## begin Selected text

If the system is to go to larger pages, creating them in software is about the only option. Most processors support more than one hardware page size, but the smallest of the larger page sizes tend to be too large for general use. For example, i386 processors have no page sizes between 4KB and 2MB. Clustering pages in software enables the use of more reasonable page sizes and creates the flexibility needed to optimize the page size for the expected load on the system. This approach will make large block support easy, and it will help with the I/O performance issues as well. Page clustering is not helpful for TLB pressure problems, but there is little to be done there in any sort of general way.
The biggest problem, perhaps, with page clustering is that it replaces external fragmentation with internal fragmentation. A 64KB page will, when used as the page cache for a 1KB file, waste 63KB of memory. There are provisions in Andrea's patch for splitting large pages to handle this situation; Andrea claims that this splitting will not lead to the same sort of fragmentation seen on current systems, but he has not, yet, convinced the others of this fact.

## end Selected text
## begin Listed entries

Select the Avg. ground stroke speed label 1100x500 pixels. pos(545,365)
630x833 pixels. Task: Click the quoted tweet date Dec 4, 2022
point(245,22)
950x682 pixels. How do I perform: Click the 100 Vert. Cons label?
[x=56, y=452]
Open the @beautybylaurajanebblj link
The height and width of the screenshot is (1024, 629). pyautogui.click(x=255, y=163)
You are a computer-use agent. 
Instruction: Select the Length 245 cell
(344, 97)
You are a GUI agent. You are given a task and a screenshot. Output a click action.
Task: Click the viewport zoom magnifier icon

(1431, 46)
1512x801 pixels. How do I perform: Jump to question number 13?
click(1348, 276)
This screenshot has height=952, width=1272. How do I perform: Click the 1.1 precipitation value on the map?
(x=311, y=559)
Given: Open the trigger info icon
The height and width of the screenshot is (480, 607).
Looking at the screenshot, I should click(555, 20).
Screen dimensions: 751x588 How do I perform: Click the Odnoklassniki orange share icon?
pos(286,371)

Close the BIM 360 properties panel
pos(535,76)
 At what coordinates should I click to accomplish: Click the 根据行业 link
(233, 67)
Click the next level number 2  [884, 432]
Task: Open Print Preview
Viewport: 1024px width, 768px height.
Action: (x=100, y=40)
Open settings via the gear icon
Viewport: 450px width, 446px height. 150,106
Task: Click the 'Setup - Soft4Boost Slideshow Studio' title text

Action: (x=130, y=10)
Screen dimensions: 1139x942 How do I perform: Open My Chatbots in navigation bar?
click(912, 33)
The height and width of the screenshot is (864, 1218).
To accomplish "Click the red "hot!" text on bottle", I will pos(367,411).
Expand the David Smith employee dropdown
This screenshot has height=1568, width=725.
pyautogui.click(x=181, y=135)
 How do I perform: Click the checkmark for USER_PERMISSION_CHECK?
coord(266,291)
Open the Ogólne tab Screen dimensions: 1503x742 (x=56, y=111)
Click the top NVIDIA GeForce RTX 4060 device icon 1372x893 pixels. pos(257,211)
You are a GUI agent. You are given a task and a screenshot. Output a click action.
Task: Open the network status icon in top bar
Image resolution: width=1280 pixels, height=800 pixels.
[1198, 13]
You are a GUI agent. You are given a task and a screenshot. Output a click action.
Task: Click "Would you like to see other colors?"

## end Listed entries

■ Given instruction
Translate this sentence from the passage on page clustering into Spanish: "A 64KB page will, when used as the page cache for a 1KB file, waste 63KB of memory."

■ Exercise output
Una página de 64KB, cuando se use como caché de páginas para un archivo de 1KB, desperdiciará 63KB de memoria.